═══ PROVIDED TEXT

While many of their peers boarded planes bound for home or warmer locations, a number of Wesleyan students opted to spend their spring breaks a little less traditionally. For those students who chose to do volunteer work in places like Nicaragua, El Salvador, and New Orleans, there was no kicking back after the midterm crunch. Instead, these students traveled to far away places to work odd jobs, form lasting relationships, and stand in solidarity alongside those confronted daily with every brand of adversity.

The expeditions these students embarked upon were by no means run-of-the-mill service trips. They did not plan these to donate a few dozen man-hours to impoverished peoples to then return home with an elevated sense of personal integrity. On the contrary, most students intend to return to the places they visited over spring break and view their recent experiences as the beginning of long lasting partnerships, not one-time missions.

“We’re not going to go in for ten days, come back, and say ‘that was amazing,’” said Lorena Estrella ’10, who went to Nagarote, Nicaragua with five other Wesleyan students involved in the Nagarote-Wesleyan Partnership.

Recently, Estrella and three other Wesleyan students were awarded one of a hundred $10,000 “Projects for Peace,” enabling part of the group to return to Nagarote this summer to continue work.

The Nagarote-Wesleyan Partnership worked with the Jeronimo Lopez Youth Project, an initiative started by The Norwalk-Nagarote Sister City Project. Located outside of the city center in Barrio Jeronimo Lopez, this after-school program hopes to deter the more than 150 children who participate from joining gangs by giving them other options.

While there, the Nagarote-Wesleyan Partnership handed out marble notebooks to the students they were working with, encouraging them to use the books as their personal journals or as a place for creative thoughts.

“Seeing them produce creative work was very powerful,” said Estrella, explaining that most of their in-school writing consists of transcribing sentences, allowing little room for expressiveness.

In El Salvador, a group of students from the University’s Jewish organization, Havurah, worked with La Coordinadora, a grassroots organization in the Bajo Lempa region of the country, encouraging self-sustainability among the area’s low-income farmers.

Working part-time on an organic farm and helping to build a community center, the group spent much of its time learning about Salvadoran history and grassroots politics.

“A major part of the trip was introspective questioning,” said Elana Baurer ’09, who organized the trip. “What does it mean to be wealthy, white, and American in a poor Salvadoran non-white community?”

Given the United States’ history of involvement in Salvadoran politics and the recent civil war, the group felt it was especially important to maintain a humble approach.

“We were there to be in solidarity with their struggle for self-sufficiency,” said Hannan Braun ’09.

Students who were in New Orleans cite similar sentiment as the guidepost of their work there. Many students traveled to New Orleans on a trip organized by the Wesleyan Christian Fellowship, and a number of small groups of students worked with Common Ground Collective, a hurricane relief organization, while in New Orleans.

Common Ground Collective was started by Malik Rahim, a former Black Panther, and is based out of a dilapidated former Catholic school in the Upper Ninth Ward. The slogan of Common Ground is: “Solidarity not Charity.” Although a number of students were there for the first time, there were a few Common Ground veterans who were making their second or even third trips down South since Hurricane Katrina devastated New Orleans in late August 2005.

Allison Kadin ’09 returned to New Orleans this spring break after working there in January of this year.

“I felt like I had made real connections with people from the city, and even though many have moved on, I wanted to go back and continue to foster relationships,” Kadin said, who came with a few friends from Wesleyan.

Most students who participated in trips of this kind agreed that the value of the understanding and experience they gained likely exceeded the value of their own contributions.

“It’s so weird when people come up to me and say ‘thank you,’” said Molly Alexander ’09, who was in New Orleans. “I didn’t feel like I was doing something that I needed to be thanked for.”

══════

YOUR INSTRUCTIONS = Write out the spring break article between "Recently, Estrella and" and "to continue work.", inclusive, swapping "summer" for "fall". Work only from the spring break article.

═══ DATA PROVIDED

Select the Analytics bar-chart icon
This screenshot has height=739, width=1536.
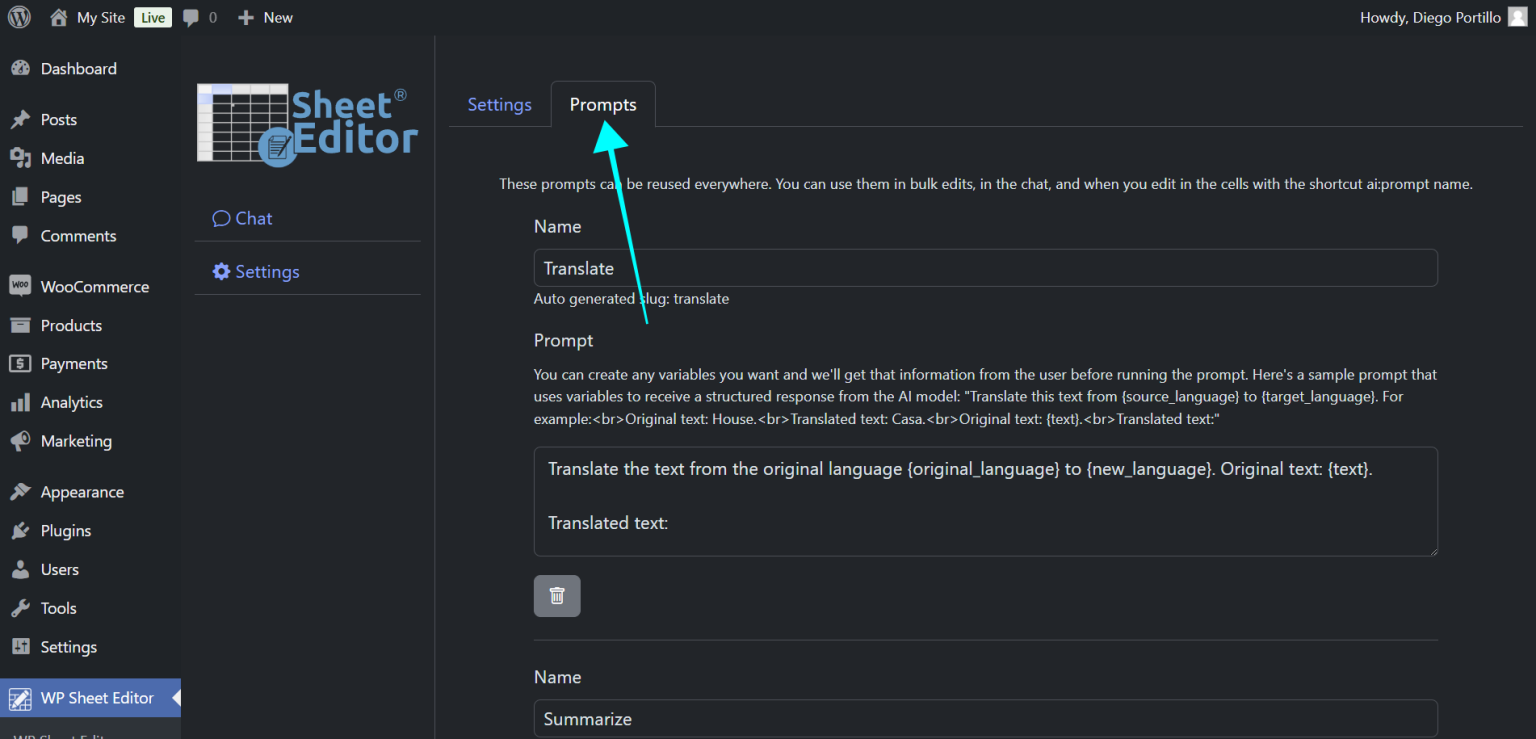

══════

RESPONSE TO THE TASK =
Recently, Estrella and three other Wesleyan students were awarded one of a hundred $10,000 “Projects for Peace,” enabling part of the group to return to Nagarote this fall to continue work.